» GIVEN INSTRUCTION 1: Write out the passage on the liquefaction research project from "A team of faculty" up to and including "Award in Excellence.".

A team of faculty members and students in the Ira A. Fulton Schools of Engineering at Arizona State University contributed to a major geotechnical engineering field research project recently recognized with a 2021 Western States Seismic Policy Council Award in Excellence.
Associate Professor Leon van Paassen led the group from ASU’s Center for Bio-mediated and Bio-inspired Geotechnics, in a collaboration with researchers from Portland State University and the University of Texas at Austin. The endeavor has been funded by the Natural Hazard Engineering Research Infrastructure program of the National Science Foundation.
Van Paassen and Professor Edward Kavazanjian, director of the Center for Bio-mediated and Bio-inspired Geotechnics, have collaborated on projects to reduce the impact of earthquakes on soils. One of these aftereffects is liquefication, or the process by which soil saturated with water loses strength, which can lead to ground failure.
The multi-university project involves microbially induced desaturation — called the MID technique — for mitigation of earthquake-induced liquefaction in silty soils.
Seeking earthquake and engineering solutions
The work has included treating two test sections located within the Port of Portland Critical Energy Infrastructure hub (the Harborton site) and adjacent to Portland International Airport (the Sunderland site).

» DATA ROWS:

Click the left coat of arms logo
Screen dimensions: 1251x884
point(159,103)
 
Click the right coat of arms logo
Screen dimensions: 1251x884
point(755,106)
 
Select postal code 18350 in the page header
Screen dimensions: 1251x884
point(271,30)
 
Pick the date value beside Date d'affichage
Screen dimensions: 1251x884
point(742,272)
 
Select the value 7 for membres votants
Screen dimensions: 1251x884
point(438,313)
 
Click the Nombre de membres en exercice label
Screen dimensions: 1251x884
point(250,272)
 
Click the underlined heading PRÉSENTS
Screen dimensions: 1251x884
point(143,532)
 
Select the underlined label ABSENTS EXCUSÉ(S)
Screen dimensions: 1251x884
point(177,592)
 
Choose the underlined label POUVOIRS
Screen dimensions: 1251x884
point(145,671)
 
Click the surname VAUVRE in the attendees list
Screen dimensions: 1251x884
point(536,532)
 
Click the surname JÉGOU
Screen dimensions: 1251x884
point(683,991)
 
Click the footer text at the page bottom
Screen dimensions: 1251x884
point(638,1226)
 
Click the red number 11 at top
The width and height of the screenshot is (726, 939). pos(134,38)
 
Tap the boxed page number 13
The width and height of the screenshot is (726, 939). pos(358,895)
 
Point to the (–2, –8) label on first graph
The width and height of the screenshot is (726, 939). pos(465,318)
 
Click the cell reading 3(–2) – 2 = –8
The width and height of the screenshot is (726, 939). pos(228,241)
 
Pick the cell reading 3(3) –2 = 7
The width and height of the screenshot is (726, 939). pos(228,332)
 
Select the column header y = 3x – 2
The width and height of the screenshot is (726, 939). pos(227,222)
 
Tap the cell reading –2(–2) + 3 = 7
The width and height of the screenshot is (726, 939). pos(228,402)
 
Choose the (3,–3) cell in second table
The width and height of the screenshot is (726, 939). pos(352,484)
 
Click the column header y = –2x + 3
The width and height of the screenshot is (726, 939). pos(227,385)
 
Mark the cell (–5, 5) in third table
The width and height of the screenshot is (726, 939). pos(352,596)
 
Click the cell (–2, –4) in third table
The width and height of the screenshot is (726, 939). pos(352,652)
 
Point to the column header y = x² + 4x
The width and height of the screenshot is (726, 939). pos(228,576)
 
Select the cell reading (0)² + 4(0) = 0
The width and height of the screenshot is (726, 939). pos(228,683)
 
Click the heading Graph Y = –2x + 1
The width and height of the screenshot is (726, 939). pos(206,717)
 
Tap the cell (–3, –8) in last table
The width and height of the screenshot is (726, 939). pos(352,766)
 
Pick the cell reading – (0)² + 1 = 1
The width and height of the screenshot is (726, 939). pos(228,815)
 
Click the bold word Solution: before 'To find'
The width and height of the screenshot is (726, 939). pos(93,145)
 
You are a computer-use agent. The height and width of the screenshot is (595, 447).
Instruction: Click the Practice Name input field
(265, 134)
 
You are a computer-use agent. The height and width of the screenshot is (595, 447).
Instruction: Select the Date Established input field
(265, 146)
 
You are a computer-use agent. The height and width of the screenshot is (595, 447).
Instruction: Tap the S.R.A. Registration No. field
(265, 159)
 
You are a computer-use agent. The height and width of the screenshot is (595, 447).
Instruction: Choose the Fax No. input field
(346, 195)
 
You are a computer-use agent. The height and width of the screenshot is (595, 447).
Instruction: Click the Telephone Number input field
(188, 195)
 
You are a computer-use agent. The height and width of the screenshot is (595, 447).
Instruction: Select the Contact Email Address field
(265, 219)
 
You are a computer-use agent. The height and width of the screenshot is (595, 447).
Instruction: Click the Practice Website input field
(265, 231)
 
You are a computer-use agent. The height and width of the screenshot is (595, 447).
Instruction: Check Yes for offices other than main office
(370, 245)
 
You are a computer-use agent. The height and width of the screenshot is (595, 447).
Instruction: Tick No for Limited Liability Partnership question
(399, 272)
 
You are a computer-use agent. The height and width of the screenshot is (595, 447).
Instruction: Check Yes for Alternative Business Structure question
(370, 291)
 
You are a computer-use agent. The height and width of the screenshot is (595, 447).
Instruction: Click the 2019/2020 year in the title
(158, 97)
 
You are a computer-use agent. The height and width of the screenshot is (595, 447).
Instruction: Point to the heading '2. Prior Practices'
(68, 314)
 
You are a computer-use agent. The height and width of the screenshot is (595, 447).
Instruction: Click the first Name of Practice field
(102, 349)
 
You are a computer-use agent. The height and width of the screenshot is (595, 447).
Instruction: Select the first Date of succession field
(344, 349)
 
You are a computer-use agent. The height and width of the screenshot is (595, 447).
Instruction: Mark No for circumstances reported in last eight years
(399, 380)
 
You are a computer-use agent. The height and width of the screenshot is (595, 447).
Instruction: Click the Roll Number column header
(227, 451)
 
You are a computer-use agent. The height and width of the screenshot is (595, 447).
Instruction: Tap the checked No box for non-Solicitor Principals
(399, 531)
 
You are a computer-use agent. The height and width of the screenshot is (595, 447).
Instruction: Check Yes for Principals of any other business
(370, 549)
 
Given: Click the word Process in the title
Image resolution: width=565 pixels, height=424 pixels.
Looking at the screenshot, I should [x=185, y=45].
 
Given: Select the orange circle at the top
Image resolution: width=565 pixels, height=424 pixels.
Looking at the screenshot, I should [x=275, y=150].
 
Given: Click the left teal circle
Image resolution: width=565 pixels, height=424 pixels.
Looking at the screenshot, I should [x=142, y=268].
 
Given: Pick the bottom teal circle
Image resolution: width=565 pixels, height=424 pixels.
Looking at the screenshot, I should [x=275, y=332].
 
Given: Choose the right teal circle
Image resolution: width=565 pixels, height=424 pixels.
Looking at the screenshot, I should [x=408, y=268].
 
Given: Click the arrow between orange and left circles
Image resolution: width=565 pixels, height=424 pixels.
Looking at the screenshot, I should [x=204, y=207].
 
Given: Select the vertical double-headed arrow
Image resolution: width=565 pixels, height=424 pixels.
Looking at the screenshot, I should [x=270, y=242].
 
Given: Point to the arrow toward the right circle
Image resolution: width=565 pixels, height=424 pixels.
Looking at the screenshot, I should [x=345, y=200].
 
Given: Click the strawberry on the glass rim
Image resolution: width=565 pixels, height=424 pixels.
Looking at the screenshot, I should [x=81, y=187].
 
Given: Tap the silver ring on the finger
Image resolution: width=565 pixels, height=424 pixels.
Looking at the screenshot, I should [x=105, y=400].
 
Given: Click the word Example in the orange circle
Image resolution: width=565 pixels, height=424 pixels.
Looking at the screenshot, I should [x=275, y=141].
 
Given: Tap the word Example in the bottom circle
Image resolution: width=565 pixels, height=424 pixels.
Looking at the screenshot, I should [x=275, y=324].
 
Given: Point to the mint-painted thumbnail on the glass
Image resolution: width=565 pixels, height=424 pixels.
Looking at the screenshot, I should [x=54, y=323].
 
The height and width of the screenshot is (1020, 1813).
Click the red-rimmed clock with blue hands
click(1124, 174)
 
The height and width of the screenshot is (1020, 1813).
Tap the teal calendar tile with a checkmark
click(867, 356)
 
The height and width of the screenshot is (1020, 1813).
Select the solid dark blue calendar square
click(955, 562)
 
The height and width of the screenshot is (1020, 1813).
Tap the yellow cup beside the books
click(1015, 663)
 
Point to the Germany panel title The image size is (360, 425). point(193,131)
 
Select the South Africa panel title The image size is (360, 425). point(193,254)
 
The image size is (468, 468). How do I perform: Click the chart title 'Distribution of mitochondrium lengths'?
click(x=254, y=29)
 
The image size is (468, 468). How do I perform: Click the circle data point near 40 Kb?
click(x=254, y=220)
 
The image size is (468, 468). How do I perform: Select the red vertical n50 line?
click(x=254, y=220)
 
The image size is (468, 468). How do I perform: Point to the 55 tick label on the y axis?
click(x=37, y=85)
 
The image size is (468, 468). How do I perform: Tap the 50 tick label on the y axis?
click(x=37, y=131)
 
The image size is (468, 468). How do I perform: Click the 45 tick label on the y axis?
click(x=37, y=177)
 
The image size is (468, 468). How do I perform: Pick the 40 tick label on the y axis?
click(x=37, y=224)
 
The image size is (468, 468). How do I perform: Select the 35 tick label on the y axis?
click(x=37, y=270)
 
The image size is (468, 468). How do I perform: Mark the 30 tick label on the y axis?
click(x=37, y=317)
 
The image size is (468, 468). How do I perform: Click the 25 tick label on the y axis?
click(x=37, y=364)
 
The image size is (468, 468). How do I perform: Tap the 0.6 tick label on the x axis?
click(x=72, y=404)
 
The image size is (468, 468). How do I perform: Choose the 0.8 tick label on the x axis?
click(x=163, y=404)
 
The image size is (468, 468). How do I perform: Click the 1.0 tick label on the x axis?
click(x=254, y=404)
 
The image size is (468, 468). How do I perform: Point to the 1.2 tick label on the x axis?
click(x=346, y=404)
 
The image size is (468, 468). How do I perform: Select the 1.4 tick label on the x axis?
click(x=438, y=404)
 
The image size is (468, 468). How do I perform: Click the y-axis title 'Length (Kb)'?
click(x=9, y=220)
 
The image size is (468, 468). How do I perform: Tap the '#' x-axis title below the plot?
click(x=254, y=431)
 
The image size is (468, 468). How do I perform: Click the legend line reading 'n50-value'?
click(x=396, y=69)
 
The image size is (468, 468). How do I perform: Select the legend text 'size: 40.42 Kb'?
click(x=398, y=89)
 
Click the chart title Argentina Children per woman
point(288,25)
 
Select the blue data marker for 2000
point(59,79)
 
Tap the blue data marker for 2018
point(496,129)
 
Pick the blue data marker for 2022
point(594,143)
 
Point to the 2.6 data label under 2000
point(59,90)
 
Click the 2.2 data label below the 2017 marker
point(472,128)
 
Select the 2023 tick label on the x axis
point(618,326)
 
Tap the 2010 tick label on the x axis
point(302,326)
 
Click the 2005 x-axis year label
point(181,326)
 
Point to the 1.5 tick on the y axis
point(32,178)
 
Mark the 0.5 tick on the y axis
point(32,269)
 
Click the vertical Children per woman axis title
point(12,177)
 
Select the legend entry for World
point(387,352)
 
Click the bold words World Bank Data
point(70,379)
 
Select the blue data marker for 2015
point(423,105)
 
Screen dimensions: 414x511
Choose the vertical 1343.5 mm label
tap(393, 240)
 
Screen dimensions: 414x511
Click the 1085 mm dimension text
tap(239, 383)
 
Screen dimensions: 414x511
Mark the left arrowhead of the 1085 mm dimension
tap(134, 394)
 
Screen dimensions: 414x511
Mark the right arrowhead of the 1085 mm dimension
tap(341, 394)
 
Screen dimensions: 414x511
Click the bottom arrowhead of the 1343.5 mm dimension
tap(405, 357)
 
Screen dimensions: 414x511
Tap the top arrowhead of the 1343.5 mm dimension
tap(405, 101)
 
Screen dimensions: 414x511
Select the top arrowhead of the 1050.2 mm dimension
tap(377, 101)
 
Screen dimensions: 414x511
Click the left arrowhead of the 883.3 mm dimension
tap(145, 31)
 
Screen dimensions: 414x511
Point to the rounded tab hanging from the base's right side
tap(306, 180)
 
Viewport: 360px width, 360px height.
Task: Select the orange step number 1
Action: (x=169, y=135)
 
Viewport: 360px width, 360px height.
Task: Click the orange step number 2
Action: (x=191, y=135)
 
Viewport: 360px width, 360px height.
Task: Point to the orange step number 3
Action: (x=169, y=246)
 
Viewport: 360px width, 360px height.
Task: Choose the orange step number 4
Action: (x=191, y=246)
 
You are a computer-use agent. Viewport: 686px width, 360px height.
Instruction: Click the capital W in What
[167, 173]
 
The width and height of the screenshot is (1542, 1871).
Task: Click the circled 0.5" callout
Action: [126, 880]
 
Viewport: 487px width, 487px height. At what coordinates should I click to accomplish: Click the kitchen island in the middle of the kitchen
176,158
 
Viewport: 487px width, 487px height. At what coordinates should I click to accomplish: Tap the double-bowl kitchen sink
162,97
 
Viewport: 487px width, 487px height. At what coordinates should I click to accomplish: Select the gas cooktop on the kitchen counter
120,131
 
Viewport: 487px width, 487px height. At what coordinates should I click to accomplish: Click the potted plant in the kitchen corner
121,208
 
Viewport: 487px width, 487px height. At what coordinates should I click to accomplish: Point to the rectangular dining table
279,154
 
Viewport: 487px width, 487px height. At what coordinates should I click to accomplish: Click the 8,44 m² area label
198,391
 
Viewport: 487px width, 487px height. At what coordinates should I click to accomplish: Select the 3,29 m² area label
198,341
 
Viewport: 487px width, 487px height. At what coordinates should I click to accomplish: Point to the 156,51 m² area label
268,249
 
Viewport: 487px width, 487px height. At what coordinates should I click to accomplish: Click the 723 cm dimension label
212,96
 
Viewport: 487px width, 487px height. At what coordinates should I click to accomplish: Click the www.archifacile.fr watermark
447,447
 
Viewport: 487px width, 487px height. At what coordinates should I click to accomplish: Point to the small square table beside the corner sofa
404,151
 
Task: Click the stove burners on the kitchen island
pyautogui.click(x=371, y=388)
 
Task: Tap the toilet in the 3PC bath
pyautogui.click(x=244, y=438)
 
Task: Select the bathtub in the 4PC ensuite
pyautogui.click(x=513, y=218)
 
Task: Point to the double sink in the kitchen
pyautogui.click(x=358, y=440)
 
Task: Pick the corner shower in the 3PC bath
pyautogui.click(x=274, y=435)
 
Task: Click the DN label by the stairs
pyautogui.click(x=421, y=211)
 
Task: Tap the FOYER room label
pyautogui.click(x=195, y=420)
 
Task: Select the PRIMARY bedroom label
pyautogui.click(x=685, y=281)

» GIVEN INSTRUCTION 2: Give the records from the line with "Task: Tap the FOYER room label" up to and including the last line of the records again, with "bedroom" replaced by "suite" and nothing else changed. Return only those lines.

» FULL RESPONSE 1:
A team of faculty members and students in the Ira A. Fulton Schools of Engineering at Arizona State University contributed to a major geotechnical engineering field research project recently recognized with a 2021 Western States Seismic Policy Council Award in Excellence.

» FULL RESPONSE 2:
Task: Tap the FOYER room label
pyautogui.click(x=195, y=420)
 
Task: Select the PRIMARY suite label
pyautogui.click(x=685, y=281)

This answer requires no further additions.